A pesquisadora participou de um levantamento da FGV que analisou oito casos no país, entre 1992 e 2020, que deixaram 140 mortes. Agentes foram responsabilizados pelos homicídios em dois deles, com nove condenações no total.

Após a conclusão do inquérito, a Polícia Civil envia o material e o relatório e avaliação sobre legalidade na ação ao Ministério Público, que pode pedir mais provas e escolher denunciar ou pedir arquivamento do caso.

Se optar por fazer a denúncia, a Promotoria a oferece a um Tribunal do Júri, e um juiz vai analisar o caso em uma audiência, além de ouvir as partes. O magistrado decide se arquiva ou leva o caso a júri popular.
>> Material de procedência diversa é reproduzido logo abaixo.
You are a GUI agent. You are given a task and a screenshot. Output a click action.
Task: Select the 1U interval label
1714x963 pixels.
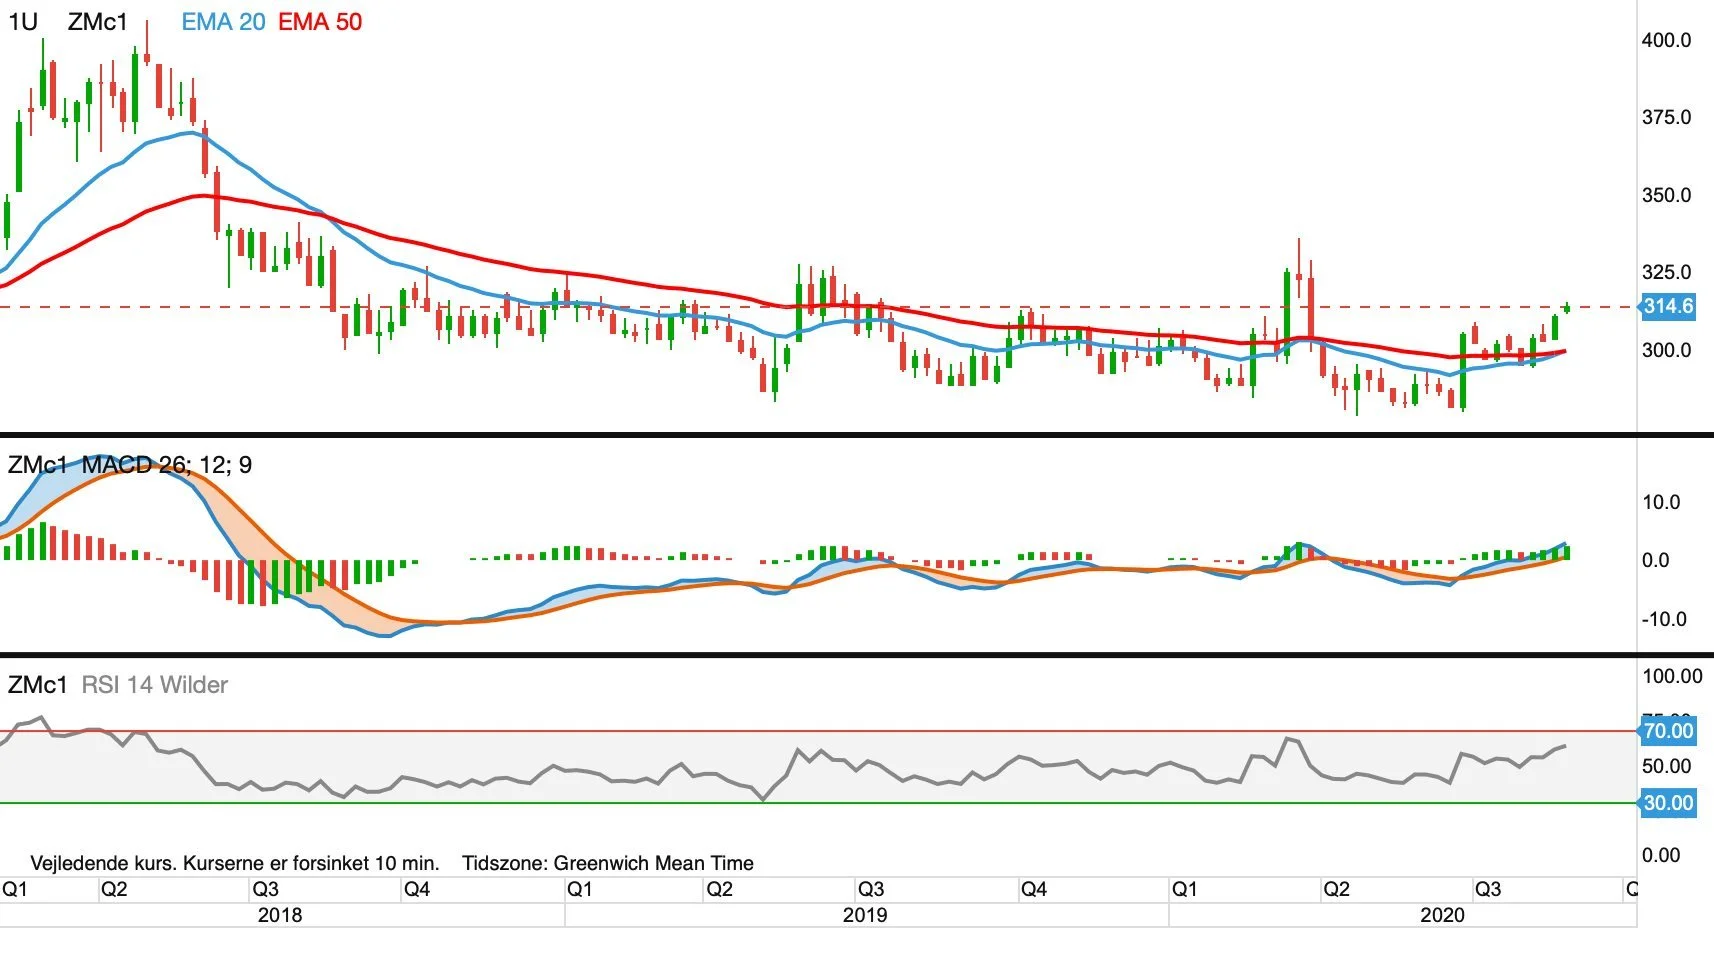(23, 22)

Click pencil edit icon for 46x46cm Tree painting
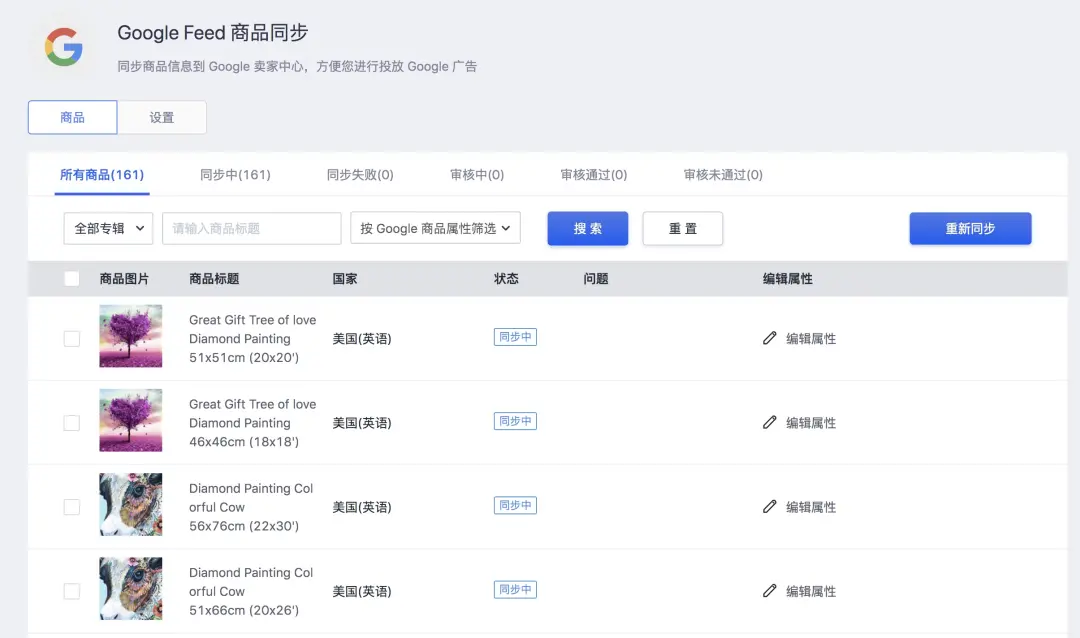[x=769, y=422]
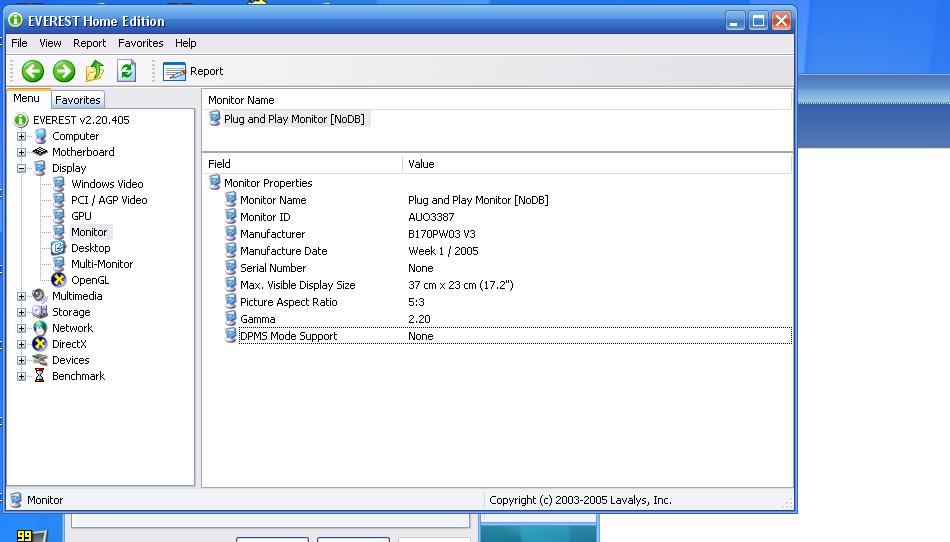Select the OpenGL icon in tree

coord(59,280)
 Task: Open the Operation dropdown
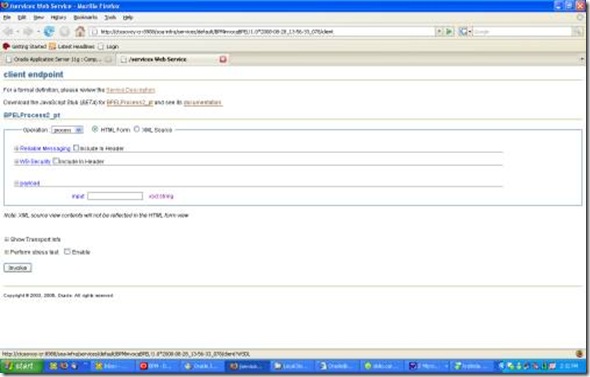click(67, 130)
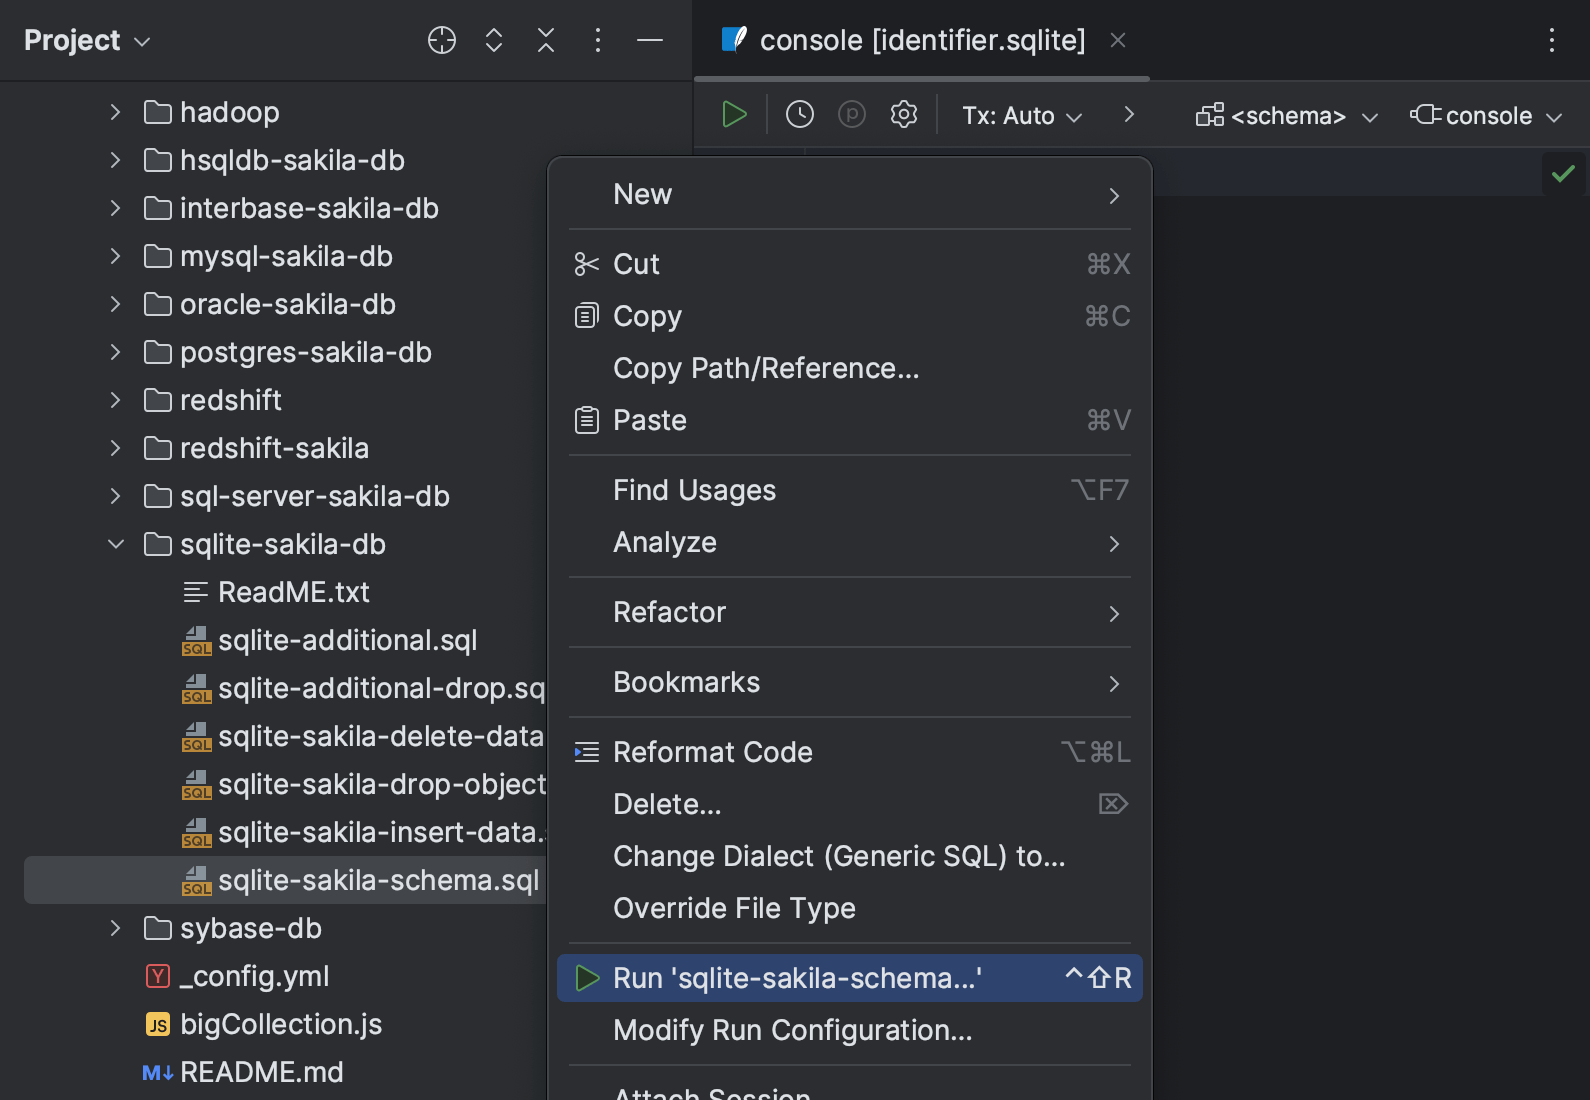Select the ReadME.txt file
The image size is (1590, 1100).
[x=293, y=592]
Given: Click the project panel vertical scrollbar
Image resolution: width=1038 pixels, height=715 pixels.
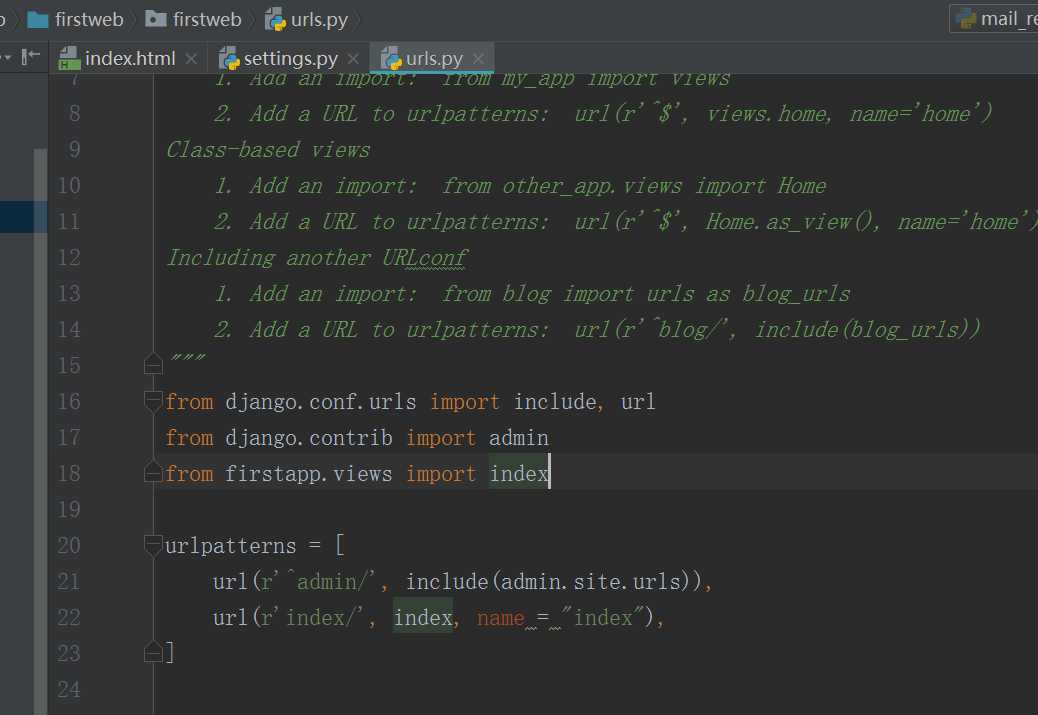Looking at the screenshot, I should pyautogui.click(x=41, y=400).
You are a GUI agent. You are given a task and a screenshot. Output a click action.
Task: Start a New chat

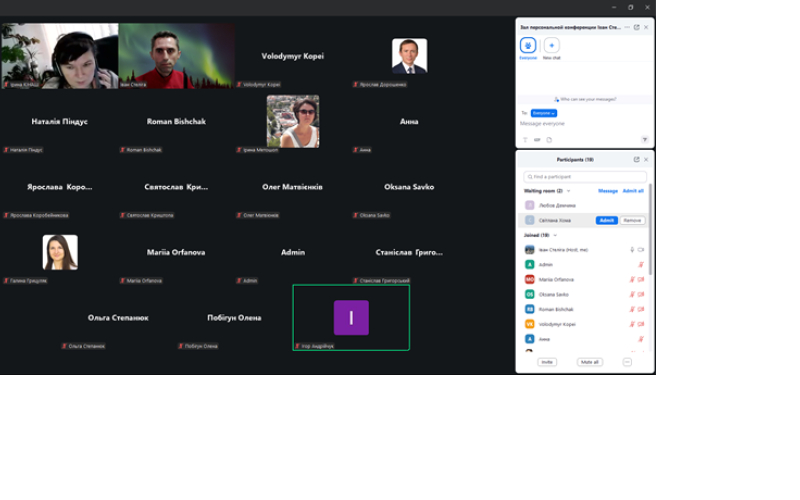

É nesta etapa de avaliação que está o processo contra 13 policiais militares pela ação que deixou nove mortos em um baile funk de Paraisópolis, na zona sul da capital, em 2019.

Em todas as etapas, do relatório do inquérito à análise pelo júri popular, pode ser considerado que os agentes estão resguardados pelo excludente de ilicitude, o que motiva o arquivamento ou a absolvição dos envolvidos. Segundo o Código Penal, o agente não comete crime quando mata “em legítima defesa; em estrito cumprimento de dever legal ou no exercício regular de direito.”

O Fórum Brasileiro de Segurança Pública, analisou, em estudo publicado em 2021, casos de 2016 de São Paulo e do Rio de Janeiro, e estimou que a Promotoria pede arquivamento de nove em cada dez casos de mortes causadas por policiais.

Procurado, o Ministério Público paulista afirmou, em nota, que designou promotores do Tribunal do Júri e do Grupo de Atuação Especial de Segurança Pública (Gaesp) para o caso da Baixada Santista. “O número de policiais denunciados e condenados pelo MPSP refuta cabalmente qualquer conclusão equivocada sobre um suposto respaldo institucional a autores de condutas ilícitas.” O órgão não informa números.

Para Luís Felipe Zilli, pesquisador da Fundação João Pinheiro e membro do Fórum Brasileiro de Segurança Pública, os discursos de Tarcísio e Derrite são problemáticos.

“Primeiro, ratifica o discurso perverso de ‘bandido bom é bandido morto’.” Ele aponta que as declarações também são sinais para as cadeias de comando e as tropas. “O recado pode provocar uma escalada de violência.”

Ainda, há um efeito político. “Projeta uma atuação negligente da investigação, é problemático para a lisura do processo. Acho curioso que se fale em resultados preliminares de laudo de IML [Instituto Médico-Legal] porque na primeira fala do governador [na segunda, 31 de julho] nem se sabia do número de vítimas totais.”

Em todas as manifestações, segundo o governo paulista, Tarcísio tem reiterado que as ocorrências de confronto com morte estão sendo minuciosamente investigadas. “É temerário que pessoas ouvidas pela reportagem se atenham a interpretações enviesadas e descontextualizadas para justificar ilações que não se sustentam em fatos”, diz a nota.

“É muito grave um policial ter sido morto enquanto fazia ronda, mas, dentro do Estado de Direito, está a prisão de suspeitos como principal resposta”, afirma Paes Manso. “Sabemos que, no Rio de Janeiro, discurso da guerra e fragilização do controle das polícias fazem parte e são sementes da formação da milícia.”